:: Task description ::
Using the entries below, quote exactly the span of lines that begins with the line containing "Click the red heart Love reaction icon" and ends with the final line.

:: Data provided ::
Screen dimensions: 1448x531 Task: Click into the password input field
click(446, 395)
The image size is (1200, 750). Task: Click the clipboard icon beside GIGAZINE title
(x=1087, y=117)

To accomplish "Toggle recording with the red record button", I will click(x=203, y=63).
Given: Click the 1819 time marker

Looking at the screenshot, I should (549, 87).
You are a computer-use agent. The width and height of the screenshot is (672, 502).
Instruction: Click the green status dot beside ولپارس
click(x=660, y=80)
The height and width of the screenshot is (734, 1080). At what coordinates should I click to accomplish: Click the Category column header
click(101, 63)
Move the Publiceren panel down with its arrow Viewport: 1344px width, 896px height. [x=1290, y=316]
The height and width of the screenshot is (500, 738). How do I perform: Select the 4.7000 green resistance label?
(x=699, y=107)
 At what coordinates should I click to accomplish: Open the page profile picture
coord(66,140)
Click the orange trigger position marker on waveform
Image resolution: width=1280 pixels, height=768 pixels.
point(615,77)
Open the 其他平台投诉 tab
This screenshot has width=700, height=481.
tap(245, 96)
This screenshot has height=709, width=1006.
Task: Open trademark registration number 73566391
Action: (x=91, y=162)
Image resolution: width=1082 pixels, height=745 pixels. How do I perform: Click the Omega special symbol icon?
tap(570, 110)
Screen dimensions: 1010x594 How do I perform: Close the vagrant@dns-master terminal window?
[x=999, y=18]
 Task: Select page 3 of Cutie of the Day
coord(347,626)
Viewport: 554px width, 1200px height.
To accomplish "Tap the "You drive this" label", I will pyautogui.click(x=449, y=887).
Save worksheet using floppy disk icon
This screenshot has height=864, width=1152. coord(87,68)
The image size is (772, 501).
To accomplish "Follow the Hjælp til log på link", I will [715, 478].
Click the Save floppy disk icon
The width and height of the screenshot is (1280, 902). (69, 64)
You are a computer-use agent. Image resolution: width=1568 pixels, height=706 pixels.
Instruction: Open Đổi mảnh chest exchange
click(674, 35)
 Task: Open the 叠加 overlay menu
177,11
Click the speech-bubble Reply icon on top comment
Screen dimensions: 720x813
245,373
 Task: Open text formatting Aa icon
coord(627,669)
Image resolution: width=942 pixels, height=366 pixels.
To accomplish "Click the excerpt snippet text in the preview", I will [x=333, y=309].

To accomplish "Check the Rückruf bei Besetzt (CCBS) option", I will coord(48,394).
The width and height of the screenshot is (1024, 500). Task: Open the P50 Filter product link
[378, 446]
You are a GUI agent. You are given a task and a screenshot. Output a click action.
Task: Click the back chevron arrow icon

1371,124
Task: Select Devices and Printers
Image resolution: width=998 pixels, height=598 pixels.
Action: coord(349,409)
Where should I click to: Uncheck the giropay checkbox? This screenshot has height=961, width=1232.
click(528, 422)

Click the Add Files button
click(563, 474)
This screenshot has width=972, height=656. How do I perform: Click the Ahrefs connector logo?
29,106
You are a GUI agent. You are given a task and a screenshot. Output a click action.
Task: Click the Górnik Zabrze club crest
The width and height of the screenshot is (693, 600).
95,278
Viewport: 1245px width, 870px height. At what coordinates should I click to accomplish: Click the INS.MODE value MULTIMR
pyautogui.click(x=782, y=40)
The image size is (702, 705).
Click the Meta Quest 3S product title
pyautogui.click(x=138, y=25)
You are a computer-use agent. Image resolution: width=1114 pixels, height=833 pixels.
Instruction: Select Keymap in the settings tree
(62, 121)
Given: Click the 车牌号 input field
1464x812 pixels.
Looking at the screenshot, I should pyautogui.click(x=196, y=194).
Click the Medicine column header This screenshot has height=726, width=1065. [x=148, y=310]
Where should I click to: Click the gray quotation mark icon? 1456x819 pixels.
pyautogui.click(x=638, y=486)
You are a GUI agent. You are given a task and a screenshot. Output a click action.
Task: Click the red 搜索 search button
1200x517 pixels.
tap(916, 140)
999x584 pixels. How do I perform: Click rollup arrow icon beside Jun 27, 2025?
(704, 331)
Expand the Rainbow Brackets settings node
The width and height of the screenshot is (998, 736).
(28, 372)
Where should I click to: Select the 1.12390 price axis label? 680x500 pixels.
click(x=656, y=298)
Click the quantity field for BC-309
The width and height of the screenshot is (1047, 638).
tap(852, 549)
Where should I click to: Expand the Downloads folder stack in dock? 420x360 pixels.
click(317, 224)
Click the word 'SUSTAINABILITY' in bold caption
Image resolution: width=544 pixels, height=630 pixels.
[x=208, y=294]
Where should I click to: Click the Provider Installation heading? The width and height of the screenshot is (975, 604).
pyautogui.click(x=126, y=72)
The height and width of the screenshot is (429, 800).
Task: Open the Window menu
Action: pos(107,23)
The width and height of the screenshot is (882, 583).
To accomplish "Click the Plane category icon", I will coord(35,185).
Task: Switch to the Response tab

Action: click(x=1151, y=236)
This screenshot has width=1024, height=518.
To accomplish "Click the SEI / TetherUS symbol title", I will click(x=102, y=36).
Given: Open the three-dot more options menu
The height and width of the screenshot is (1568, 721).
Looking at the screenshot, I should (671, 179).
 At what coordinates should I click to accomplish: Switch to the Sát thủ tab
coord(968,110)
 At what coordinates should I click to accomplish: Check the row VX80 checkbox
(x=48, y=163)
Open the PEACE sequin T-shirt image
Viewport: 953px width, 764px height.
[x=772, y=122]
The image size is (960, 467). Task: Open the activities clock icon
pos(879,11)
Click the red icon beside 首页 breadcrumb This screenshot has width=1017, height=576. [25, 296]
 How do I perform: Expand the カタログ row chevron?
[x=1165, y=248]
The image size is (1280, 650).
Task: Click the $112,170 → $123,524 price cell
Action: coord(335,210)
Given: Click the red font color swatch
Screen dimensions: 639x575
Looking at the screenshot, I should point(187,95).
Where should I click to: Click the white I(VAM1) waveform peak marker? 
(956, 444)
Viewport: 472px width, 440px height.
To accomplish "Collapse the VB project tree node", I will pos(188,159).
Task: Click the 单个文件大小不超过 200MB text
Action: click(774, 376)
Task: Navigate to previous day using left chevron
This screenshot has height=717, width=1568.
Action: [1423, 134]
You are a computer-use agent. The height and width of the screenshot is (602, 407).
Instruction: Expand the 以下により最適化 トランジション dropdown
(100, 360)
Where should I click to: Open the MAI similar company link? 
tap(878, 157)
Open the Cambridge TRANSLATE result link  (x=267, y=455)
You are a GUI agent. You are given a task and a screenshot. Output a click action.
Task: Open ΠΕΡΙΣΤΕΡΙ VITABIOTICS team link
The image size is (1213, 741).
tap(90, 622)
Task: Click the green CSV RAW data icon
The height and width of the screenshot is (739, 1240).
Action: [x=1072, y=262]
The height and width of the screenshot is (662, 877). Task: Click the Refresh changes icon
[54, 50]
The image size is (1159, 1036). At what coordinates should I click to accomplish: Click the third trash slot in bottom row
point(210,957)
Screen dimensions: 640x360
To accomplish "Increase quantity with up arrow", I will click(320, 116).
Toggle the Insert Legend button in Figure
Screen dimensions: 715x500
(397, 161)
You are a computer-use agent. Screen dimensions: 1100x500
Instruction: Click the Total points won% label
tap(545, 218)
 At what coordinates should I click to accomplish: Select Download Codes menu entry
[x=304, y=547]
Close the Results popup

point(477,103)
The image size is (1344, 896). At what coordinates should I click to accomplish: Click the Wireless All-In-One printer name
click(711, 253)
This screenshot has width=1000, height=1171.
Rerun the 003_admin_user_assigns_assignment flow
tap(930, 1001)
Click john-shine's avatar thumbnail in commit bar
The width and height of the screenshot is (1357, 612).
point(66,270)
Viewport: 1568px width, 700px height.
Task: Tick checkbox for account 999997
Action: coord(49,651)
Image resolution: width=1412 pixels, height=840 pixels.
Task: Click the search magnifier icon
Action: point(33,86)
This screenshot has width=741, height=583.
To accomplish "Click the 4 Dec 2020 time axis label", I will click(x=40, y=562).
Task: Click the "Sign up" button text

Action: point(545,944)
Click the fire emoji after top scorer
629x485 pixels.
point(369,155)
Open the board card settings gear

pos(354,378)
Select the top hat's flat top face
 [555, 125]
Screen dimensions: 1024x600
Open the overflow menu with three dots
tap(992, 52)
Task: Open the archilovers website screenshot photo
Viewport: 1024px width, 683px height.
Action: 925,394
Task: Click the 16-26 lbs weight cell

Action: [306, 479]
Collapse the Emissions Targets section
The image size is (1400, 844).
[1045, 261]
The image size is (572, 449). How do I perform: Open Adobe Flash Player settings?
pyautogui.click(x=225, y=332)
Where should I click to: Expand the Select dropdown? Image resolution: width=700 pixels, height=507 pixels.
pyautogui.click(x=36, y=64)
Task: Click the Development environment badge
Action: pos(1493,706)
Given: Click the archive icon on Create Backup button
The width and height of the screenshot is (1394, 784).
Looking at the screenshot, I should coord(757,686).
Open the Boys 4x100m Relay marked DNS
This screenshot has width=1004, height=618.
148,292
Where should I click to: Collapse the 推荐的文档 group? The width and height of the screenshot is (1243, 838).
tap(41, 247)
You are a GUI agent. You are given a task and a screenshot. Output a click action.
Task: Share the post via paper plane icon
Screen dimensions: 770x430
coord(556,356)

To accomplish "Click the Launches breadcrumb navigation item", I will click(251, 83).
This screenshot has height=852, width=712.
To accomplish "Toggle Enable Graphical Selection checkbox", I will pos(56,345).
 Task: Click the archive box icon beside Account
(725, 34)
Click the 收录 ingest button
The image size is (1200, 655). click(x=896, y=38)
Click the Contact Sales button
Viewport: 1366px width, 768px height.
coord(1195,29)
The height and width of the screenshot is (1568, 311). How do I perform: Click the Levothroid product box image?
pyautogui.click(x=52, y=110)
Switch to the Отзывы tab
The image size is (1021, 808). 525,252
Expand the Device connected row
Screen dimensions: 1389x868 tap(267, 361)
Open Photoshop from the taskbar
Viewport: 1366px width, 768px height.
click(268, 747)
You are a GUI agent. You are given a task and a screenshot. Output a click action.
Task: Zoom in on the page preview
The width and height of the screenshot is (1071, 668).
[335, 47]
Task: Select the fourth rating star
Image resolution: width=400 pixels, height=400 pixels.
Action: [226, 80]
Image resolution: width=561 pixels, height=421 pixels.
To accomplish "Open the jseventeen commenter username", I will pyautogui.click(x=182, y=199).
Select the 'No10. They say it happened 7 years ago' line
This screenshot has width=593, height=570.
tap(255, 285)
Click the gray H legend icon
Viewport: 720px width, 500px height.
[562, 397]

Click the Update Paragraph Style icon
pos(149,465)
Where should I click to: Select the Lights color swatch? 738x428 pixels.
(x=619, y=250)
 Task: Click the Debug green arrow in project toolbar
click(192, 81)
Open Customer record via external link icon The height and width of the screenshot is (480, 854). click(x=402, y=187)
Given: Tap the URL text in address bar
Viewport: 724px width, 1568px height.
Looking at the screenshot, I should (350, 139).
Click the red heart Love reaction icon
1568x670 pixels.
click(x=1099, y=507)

:: Solution to the exercise ::
Click the red heart Love reaction icon
1568x670 pixels.
click(x=1099, y=507)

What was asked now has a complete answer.